Please write out the stretch of the manuscript conservation text from "Throughout the Middle" through "or mixtures thereof.", word for word.

— Quoted passage —

========================================================================

Conservation Concerns: The Care of Medieval Manuscripts

here is extensive flaking and loss of the paint layer in this 12th century Byzantine manuscript

There is extensive flaking and loss of the paint layer in this 12th century Byzantine manuscript. Image courtesy of the Bodleian Library, The University of Oxford

The most common conservation issue related to the care and preservation of medieval manuscripts—such as the pages from the Winchester Bible, on view in the exhibition The Winchester Bible: A Masterpiece of Medieval Art through March 8—is the loss of cohesion in the paint layer. Most often, flaking paint is due to the dehydration of the binding vehicle used in the original mixing of the paint.

Throughout the Middle Ages and during the fourteenth and fifteenth centuries, lead white was the principle white pigment used in manuscript illustration. Unsurpassed for its opacity and covering power, it was essential to the medieval manuscript palette, and large areas of paintings are composed of pure lead white or mixtures thereof.

Figure 2. Lead white is the fundamental component in creating flesh or skin tones. This thirteenth century manuscript has extensive losses of white paint, exposing the black ink underdrawing. Manuscript Leaf with the Crucifixion, from a Missal (detail), ca 1270–80. Paris, France. Tempera and gold on parchment; Overall (folio): 8 3/4 x 5 7/8in. (22.2 x 14.9cm) Mat: 19 1/4 x 14 3/16 in. (48.9 x 36.1 cm). The Metropolitan Museum of Art, New York, Purchase, Bequest of Thomas W. Lamont, by exchange, 1981 (1981.322)

Lead white is the fundamental component in creating flesh or skin tones. This thirteenth-century manuscript has extensive losses of white paint, exposing the black ink underdrawing. Manuscript Leaf with the Crucifixion, from a Missal (details), ca. 1270–80. Paris, France. Tempera and gold on parchment; Overall (folio): 8 3/4 x 5 7/8 in. (22.2 x 14.9 cm) Mat: 19 1/4 x 14 3/16 in. (48.9 x 36.1 cm). The Metropolitan Museum of Art, New York, Purchase, Bequest of Thomas W. Lamont, by exchange, 1981 (1981.322)

========================================================================

— Records provided —
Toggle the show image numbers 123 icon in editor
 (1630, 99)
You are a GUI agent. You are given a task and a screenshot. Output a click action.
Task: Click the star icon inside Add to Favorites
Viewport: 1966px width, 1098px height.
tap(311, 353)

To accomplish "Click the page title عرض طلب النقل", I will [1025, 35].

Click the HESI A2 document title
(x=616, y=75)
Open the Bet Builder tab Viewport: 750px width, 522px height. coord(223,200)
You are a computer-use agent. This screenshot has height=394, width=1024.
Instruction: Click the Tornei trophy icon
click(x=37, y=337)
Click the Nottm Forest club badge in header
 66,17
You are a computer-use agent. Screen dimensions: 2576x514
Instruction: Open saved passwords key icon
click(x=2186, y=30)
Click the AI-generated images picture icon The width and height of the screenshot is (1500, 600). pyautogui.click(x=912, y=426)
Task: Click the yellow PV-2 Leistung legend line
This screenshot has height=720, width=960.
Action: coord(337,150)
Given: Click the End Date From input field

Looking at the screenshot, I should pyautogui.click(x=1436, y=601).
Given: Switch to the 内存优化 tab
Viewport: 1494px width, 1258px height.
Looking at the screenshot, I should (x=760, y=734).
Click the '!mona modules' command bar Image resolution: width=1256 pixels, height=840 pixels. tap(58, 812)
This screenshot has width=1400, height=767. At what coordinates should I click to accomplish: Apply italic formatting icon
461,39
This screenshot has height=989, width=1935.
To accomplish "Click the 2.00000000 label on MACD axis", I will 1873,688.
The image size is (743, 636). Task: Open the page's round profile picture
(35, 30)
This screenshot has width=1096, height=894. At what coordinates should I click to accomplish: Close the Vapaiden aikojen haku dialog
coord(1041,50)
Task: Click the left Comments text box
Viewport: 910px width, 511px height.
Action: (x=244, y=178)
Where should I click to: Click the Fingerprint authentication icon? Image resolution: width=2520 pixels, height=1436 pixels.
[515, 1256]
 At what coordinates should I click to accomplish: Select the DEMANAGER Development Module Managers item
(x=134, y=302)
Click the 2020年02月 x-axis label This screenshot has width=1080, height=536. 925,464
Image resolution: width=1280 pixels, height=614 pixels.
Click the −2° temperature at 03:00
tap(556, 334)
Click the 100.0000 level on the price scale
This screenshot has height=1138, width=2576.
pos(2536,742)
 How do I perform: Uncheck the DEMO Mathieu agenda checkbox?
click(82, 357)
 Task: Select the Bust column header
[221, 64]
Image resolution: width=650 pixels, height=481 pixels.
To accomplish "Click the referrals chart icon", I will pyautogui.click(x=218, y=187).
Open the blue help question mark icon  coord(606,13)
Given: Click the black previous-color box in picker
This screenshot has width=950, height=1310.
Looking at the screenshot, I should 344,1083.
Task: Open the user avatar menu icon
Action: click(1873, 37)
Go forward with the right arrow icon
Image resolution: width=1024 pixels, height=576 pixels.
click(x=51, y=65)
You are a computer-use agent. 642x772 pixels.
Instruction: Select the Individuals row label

========================================================================

— Complete response —
Throughout the Middle Ages and during the fourteenth and fifteenth centuries, lead white was the principle white pigment used in manuscript illustration. Unsurpassed for its opacity and covering power, it was essential to the medieval manuscript palette, and large areas of paintings are composed of pure lead white or mixtures thereof.